Problemy z Park & Ride. "Nie odczytuje PEKI na bramce"
Nasz Czytelnik skarży się, że choć bardzo chciałby korzystać z parkingu w ramach biletu okresowego na karcie PEKA, jest to bardzo trudne.
- Od 15 lipca podjąłem pracę w centrum Poznania i chcąc uniknąć tam wjazdu autem, zdecydowałem się kupić bilet okresowy PEKA i zostawiać auto na parkingu przy ul. św. Michała. Niestety, mimo że sama idea takiego parkingu bardzo mi się podoba i nawet wychodzi to tanio (wbrew komentarzom w sieci) to sama realizacja to tragedia - opisuje Dariusz. - Jakieś 75 procent wjazdów na parking to efekt pomocy zdalnej obsługi, bo nie odczytuje PEKI na bramce. Po pewnym czasie podobno coś poprawiono, ale od kilku dni znowu jest taki sam problem. Naprawdę nie mam już ochoty ciągle prosić obsługi o otwarcie bramki i chyba zdecyduje się dojeżdżać jednak autem do samego centrum. Szkoda nerwów - zauważa.

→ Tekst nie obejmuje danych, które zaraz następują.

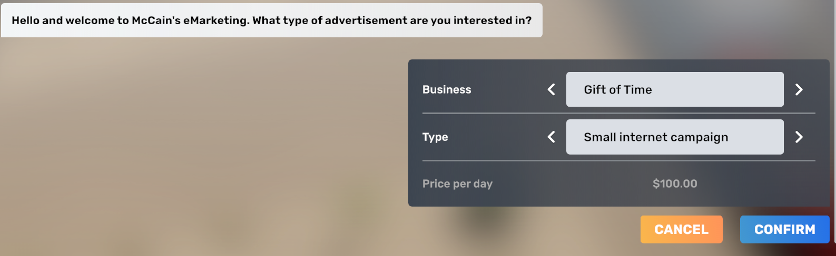Image resolution: width=836 pixels, height=256 pixels.
Task: Go to previous advertisement type
Action: click(x=552, y=137)
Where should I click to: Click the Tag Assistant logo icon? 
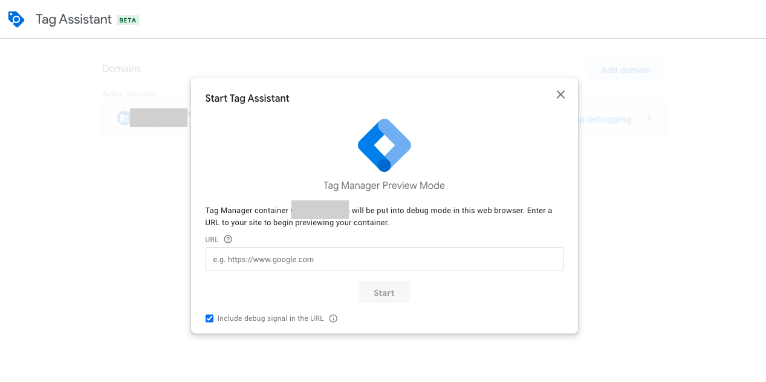pyautogui.click(x=16, y=19)
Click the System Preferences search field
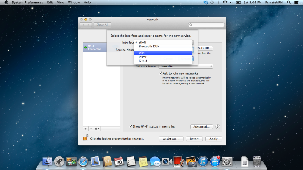The width and height of the screenshot is (303, 170). point(207,25)
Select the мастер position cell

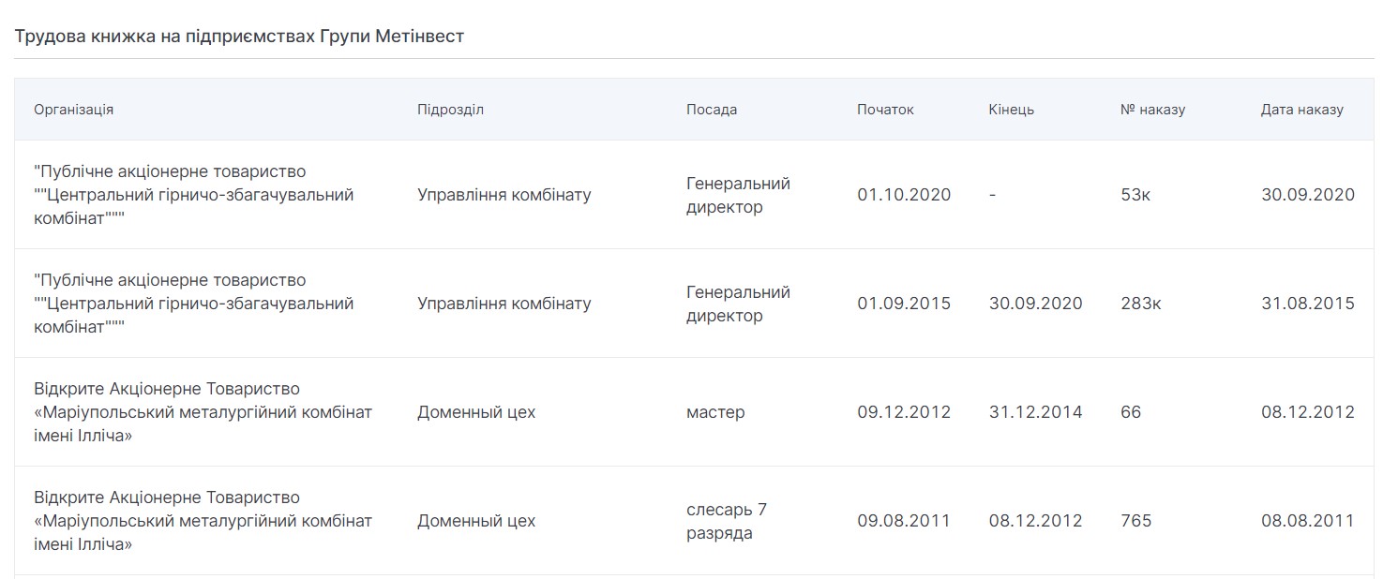pos(715,412)
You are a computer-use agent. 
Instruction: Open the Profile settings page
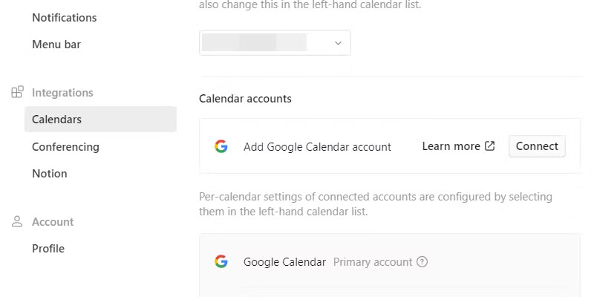48,249
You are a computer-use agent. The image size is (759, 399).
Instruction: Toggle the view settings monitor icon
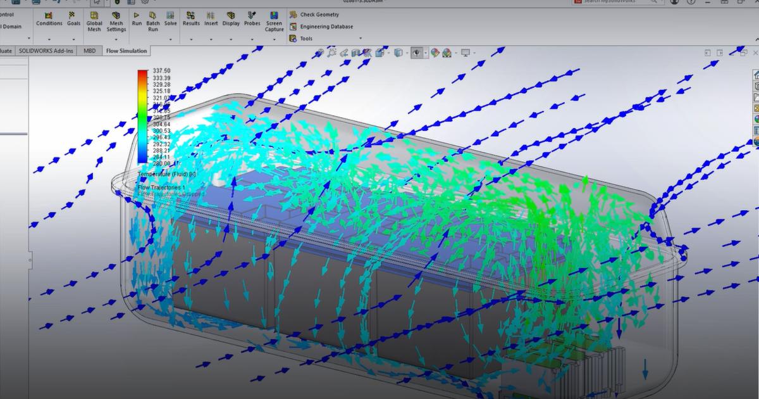466,53
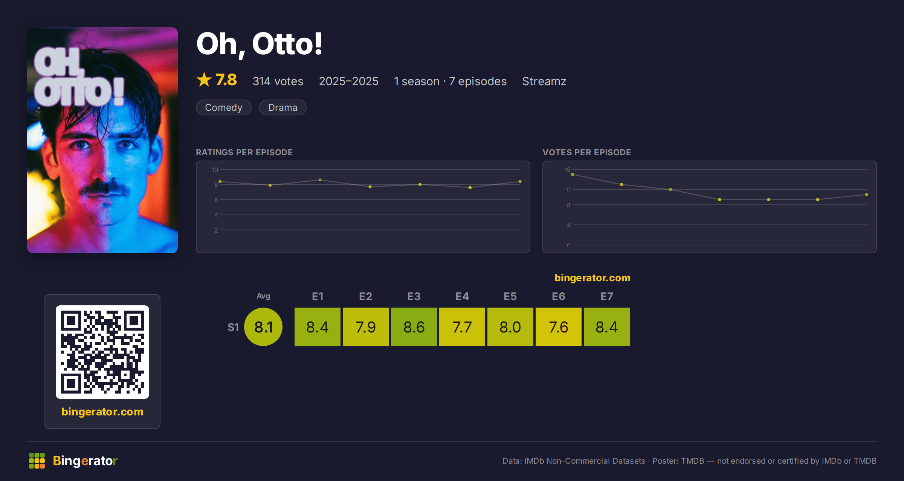
Task: Select the E5 tile rated 8.0
Action: pos(510,327)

Nasz Czytelnik zgłaszał sprawę do Zarządu Transportu Miejskiego. - Nie wiem czy oni nie mogą zrobić testów porządnych przed uruchomieniem takiej usługi? Wygląda na to, że testy były niewystarczające i teraz testują na realnych przypadkach - kończy.
- Bardzo dziękujemy za przekazanie nam opinii mieszkańca. Problem z działaniem kart PEKA w czytniku na parkingu Park & Ride przy ulicy św. Michała jest zdiagnozowany i obecnie współpracujemy z Gwarantem w celu usunięcia usterki - tłumaczy Bartosz Trzebiatowski z ZTM. - Mamy nadzieję, że wykonanie koniecznych napraw nastąpi najszybciej jak to będzie możliwe, jednocześnie przepraszamy użytkownika za niedogodności - dodaje.

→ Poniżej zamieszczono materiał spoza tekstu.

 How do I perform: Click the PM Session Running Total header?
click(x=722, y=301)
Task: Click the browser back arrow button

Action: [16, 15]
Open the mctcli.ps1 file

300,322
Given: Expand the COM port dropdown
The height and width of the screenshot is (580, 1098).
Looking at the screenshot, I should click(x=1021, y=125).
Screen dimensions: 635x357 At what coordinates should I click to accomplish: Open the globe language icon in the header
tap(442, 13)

Już wcześniej pisaliśmy o innym problemie związanym z parkingami Park & Ride. Powstały za miliony złotych, a są w znikomym procencie wykorzystywane przez kierowców. Więcej TUTAJ.
Nasza Czytelniczka ma podobny problem z tym parkingiem. - Jestem oburzona odpowiedziami ZTM. Pracuje w centrum od 15 marca tego roku i tak rozpoczęłam korzystanie z tego parkingu. Na te prawie 6 miesięcy, bezproblemowo wjeżdżałam tylko około 2 miesiące. Od końcówki czerwca/początku lipca wjazd nie działa w ogóle. Raz musiałam czekać 45 min na obsługę z kluczem, żeby mnie wypuściła. Codziennie mam problem ze zdążeniem na tramwaj bo obsługa nie odbiera odrazu, nic nie dzieje się w kierunku naprawy systemu. Idea jest fajna, ale podejście ZTM to dramat, a ich słowa to farsa. Z każdym dniem staje tam coraz mniej aut. Jeszcze miesiąc czy dwa nie naprawiania i nikt tam nie stanie - pisze.